### Input records
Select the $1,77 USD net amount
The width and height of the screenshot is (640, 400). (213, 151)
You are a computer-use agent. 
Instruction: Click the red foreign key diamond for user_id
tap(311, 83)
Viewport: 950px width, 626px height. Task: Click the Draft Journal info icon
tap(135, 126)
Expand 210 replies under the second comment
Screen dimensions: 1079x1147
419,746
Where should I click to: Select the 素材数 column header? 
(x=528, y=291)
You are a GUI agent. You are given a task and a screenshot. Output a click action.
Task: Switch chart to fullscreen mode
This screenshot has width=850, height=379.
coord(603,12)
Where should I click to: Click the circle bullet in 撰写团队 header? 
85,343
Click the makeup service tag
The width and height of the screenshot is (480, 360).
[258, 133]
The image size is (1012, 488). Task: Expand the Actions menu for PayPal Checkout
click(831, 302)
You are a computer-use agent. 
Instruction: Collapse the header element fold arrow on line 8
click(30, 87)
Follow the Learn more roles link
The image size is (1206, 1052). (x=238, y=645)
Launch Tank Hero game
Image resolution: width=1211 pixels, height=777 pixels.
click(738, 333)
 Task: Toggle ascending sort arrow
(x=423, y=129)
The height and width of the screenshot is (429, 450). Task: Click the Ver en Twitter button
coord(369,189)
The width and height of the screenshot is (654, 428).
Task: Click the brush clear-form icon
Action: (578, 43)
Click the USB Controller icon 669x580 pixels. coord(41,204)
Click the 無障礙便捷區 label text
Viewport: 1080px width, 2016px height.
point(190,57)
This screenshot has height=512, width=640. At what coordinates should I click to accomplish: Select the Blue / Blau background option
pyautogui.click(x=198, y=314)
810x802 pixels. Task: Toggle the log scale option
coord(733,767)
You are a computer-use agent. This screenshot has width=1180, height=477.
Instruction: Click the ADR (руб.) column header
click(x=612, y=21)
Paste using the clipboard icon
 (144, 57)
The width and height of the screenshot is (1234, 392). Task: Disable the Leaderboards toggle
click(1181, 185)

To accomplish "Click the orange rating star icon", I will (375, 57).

### Goal of the exercise
Select every line above that contains the word "agent", and copy it.

### Exercise solution
You are a computer-use agent. 
You are a GUI agent. You are given a task and a screenshot. Output a click action.
You are a computer-use agent. 
You are a computer-use agent. This screenshot has width=1180, height=477.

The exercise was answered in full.